The Verdict on Free Market Capitalism

Here is Dean Baker's verdict on "free market" capitalism:
The media are busy perpetuating a myth that the United States has been a beacon of "free market" capitalism. This is a lie. The United States never had free market capitalism and certainly the system in place over the last three decades hardly qualifies.

The U.S. put in place policies designed to transfer income from the poor and middle class to the wealthy. This is most evident now with the hundreds of billions of dollars being spent bailing out the banks. For the last three decades, the banks and their top executives, made vast fortunes using a free government insurance policy called "too big to fail," under which bond holders and other creditors could lend money to the banks knowing that the government would honor their debts if they ever got into trouble.

It is an outright lie to call this a "free market." This is a huge government handout. This insurance policy is enormously valuable and the banks did not have to pay a penny for it. The banks are ardent opponents of free market capitalism. None of them have advocated that they be allowed to collapse.
Of course he is right. But there is an eerie silence in the media in the US. You don't see this discussed. Instead you find rantings about "nationalizing" the banks and how that is so un-American. You find the Republican party demanding that the "socialist" Obama back off and stop taxing the rich because it is the rich who will "save" the country.

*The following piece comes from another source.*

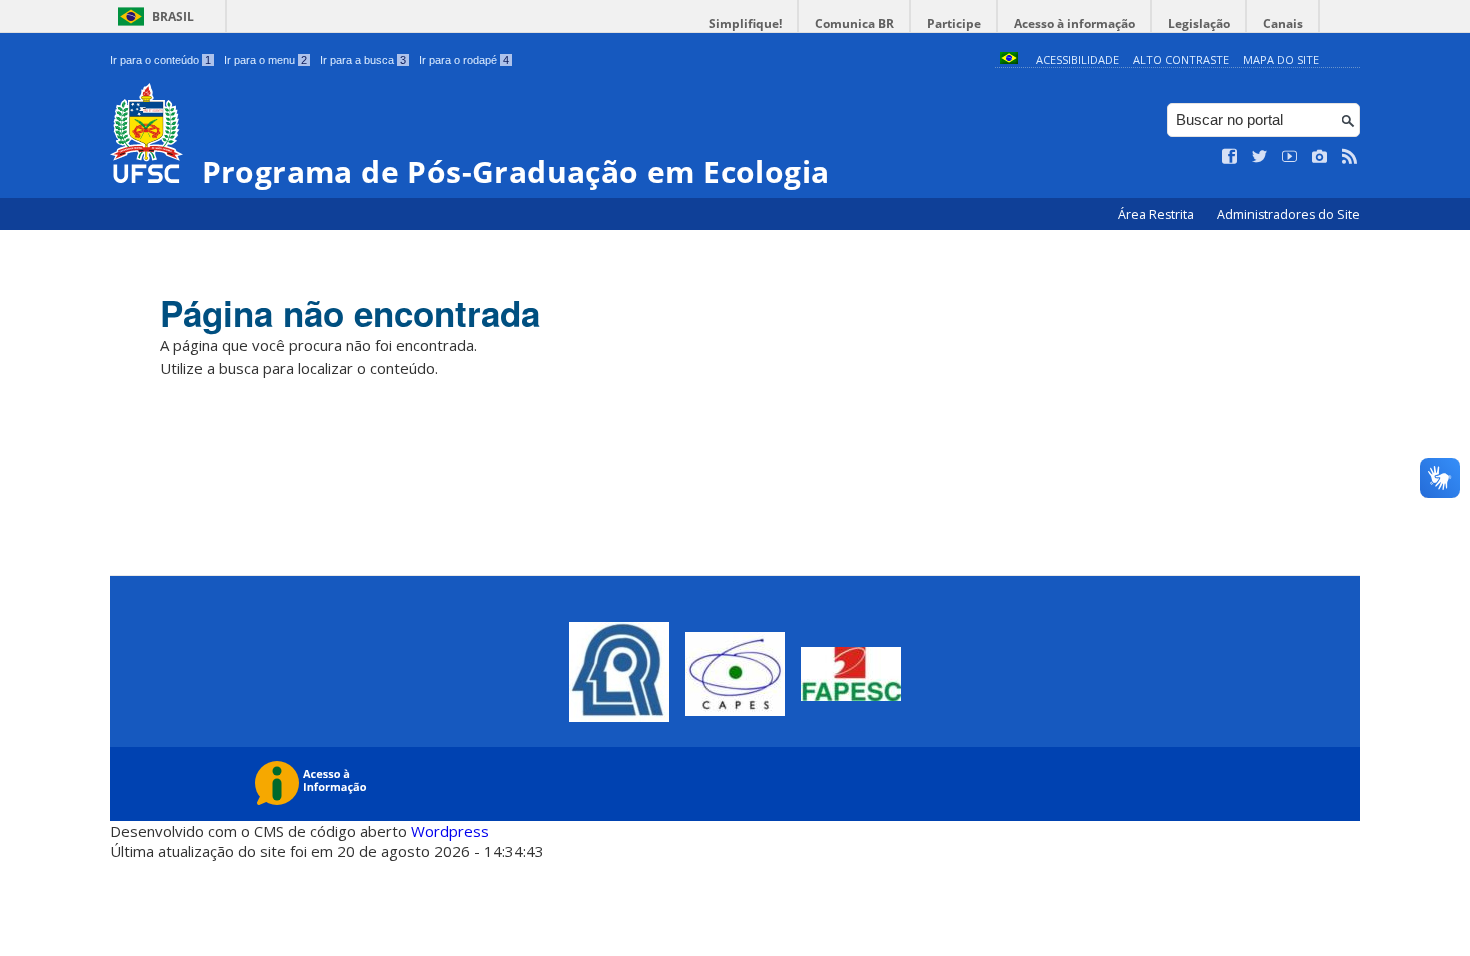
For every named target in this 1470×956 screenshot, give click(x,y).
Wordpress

This is pathetic. Sadly, I don't see any groundswell against this idiocy preached by the media in the US. I guess the right wing propaganda has been drilled in so deep that nobody notices anymore.

What happened to the populism of the early 20th century that put a leash on the big trusts via anti-monopoly laws? Where did the popular agitation under Roosevelt for more government solutions to the complete collapse of the "free market" capitalism of Hoover?

Sadly, the American people are like members of Jim Jones' Peoples Temple. These members had listened to Jones' ranting for so long that they were willing to quietly drink the Kool-Aid and die. Similarly, Americans have listened to the propaganda of the Cold War about the wonders of "free market" American capitalism versus the evils of "socialism" that it has left the American people blind to their propaganda. It is funny, Canada is just across the border and it has a major social democratic (read "socialist") party. Europe has major social democratic parties that occasionaly gain power. These societies seem to work perfectly well. But Americans believe that harnessing the government to social movements is dangerous, "undemocratic", and ungodly. Just like those Peoples Temple members were convinced that the only option left was to drink the Kool-Aid.